This is particularly relevant for pensions, where costs will decline steadily
over a long-term period.

Components of the financial settlement

  1. The financial settlement has three main components:
a. The UK will participate in the EU’s annual budgets over 2019 and
2020, covering the implementation period and the remainder of the
current Multiannual Financial Framework, and receive its fair share of
receipts. The UK will also receive its rebate in 2019 and 2020.
b. The UK will pay its share of outstanding EU budget commitments as at
the end of 2020, and again will get its fair share of receipts from those
commitments.
c. The UK will its share of the liabilities as at the end of 2020, taking
account of EU assets. Residual liabilities include the pensions and other
employee benefits of the members and staff of the European institutions.
The UK will contribute towards those pension rights accrued on or before
31 December 2020. Most contingent liabilities relate to guarantees on
EU and European Investment Bank (EIB) financial operations, and are
currently reported as having a remote probability of crystallising. The
UK’s EIB paid-in capital of almost €3.5 billion will be returned over 12
years, starting in 2019. The UK will also be reimbursed for its paid-in
capital in the European Central Bank. The UK will also get a share of all
fines imposed by the EU before the end of the implementation period,
and any fines resulting from the processes described in the administrative
procedures section of the Withdrawal Agreement.
  1. Once the Withdrawal Agreement has been ratified, the terms of the negotiated financial settlement will become international commitments and displace

the Government’s guarantee given after the referendum^9. This commitment in the Withdrawal Agreement provides certainty to current recipients of EU funding, including farmers, businesses and academics, with the UK continuing to get receipts due under the current EU budget plan.

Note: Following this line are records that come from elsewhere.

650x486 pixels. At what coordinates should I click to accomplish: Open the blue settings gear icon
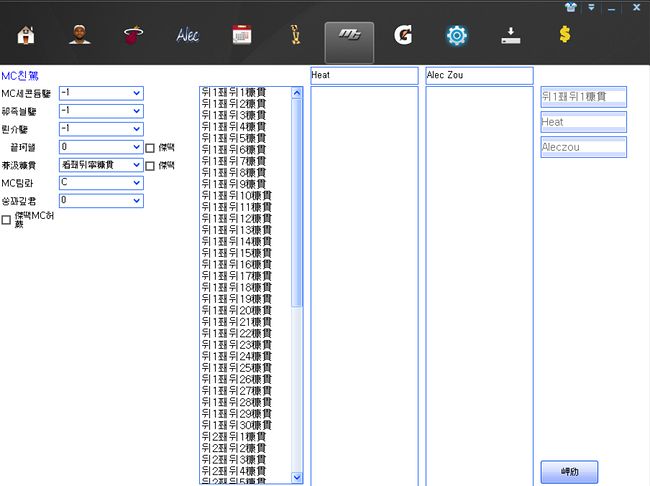(x=456, y=36)
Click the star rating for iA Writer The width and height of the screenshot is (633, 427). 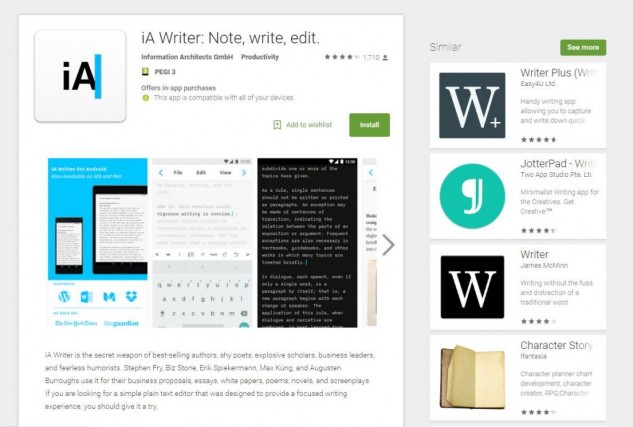coord(342,57)
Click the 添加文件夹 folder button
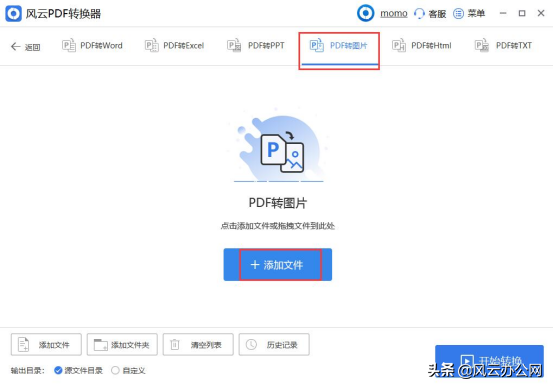The height and width of the screenshot is (389, 554). [x=122, y=344]
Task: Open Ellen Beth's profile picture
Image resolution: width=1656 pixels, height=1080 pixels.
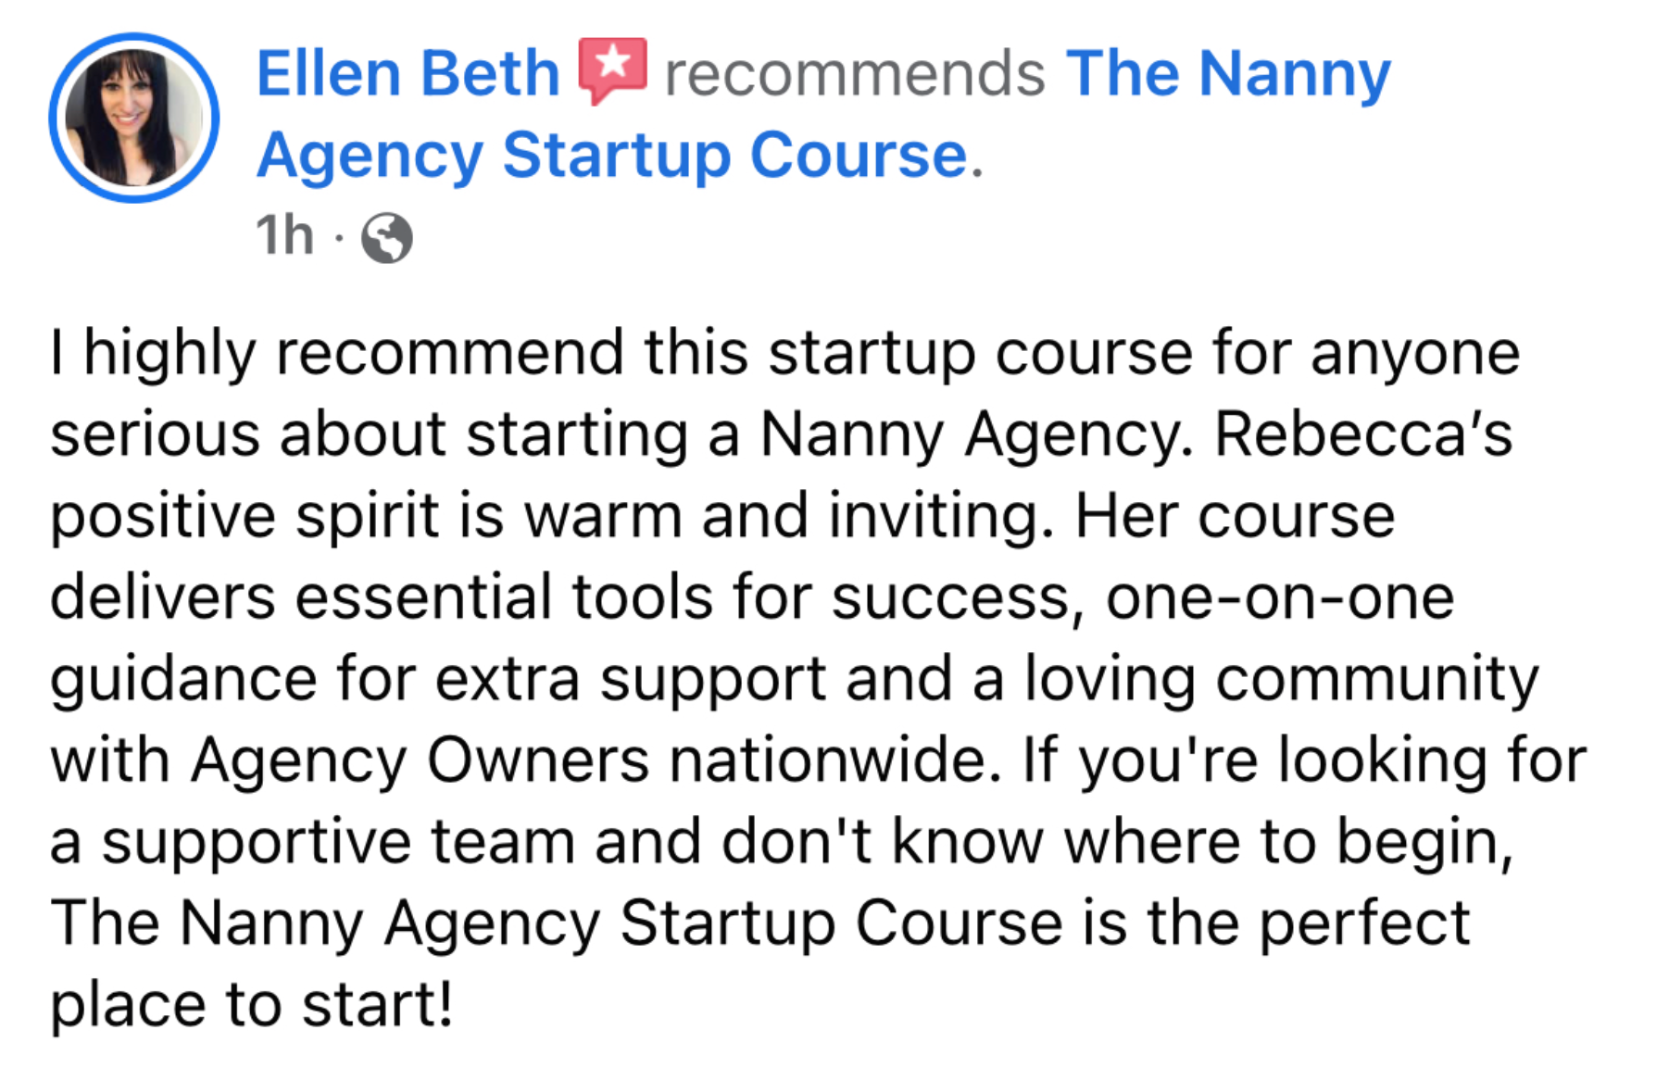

Other bodies or organisations affected

  1. There are a number of areas where bodies or organisations have been established outside the EU Treaties through separate international agreements, but are managed by EU institutions or in close alignment with EU policies. The Withdrawal Agreement also makes provision for these to ensure that there is certainty on how they will be treated:
a. The UK will continue to participate in the current European
Development Fund (EDF), which covers the same period as the 2014- 20
budget plan. The majority of the current EDF has already been committed
and forms part of the UK’s overall commitment on Overseas Development
Assistance, supporting low income countries. UK Overseas Territories will
benefit from the current EDF until its closure, and from previous EDFs until
their closure.
b. The UK will honour commitments it made for the EU Trust Funds and
the Facility for Refugees in Turkey.

Process for making payments

  1. The Withdrawal Agreement includes a clear timeline for honouring mutual financial commitments, which includes the Commission providing information for upcoming UK payments and the payment plan for reimbursing the UK. The majority of financial commitments after the end of the implementation period will have reference dates of 30 June and 31 October each year. In advance of the reference dates, the EU will inform the UK of the required payments, which will be made in four equal monthly instalments for payments with a reference date of 30 June or eight equal monthly instalments for payments with a reference date of 31 October.
  2. The Government has negotiated arrangements to provide assurance on payments made under the financial settlement. This includes the right to appoint auditors working on the Government’s behalf to assure the implementation of the financial settlement. On the UK’s request, the EU will provide these auditors with information and assistance to allow them to accomplish their task.

9 Further certainty on EU funding for hundreds of British projects, HM Government, 3 October 2016

  1. In addition to the Joint Committee that governs the whole of the Withdrawal Agreement, there will be a specialised committee on the financial provisions co- chaired by the UK and the EU, and bringing together experts from the UK and the EU. This committee will meet at least yearly, and support the Joint Committee to implement the provisions of the Withdrawal Agreement appropriately.
  2. The Government currently lays an annual statement before Parliament on European Union Finances that presents information on our contributions and receipts. The Government will follow this best practice as it seeks to update Parliament and taxpayers on payments under the settlement.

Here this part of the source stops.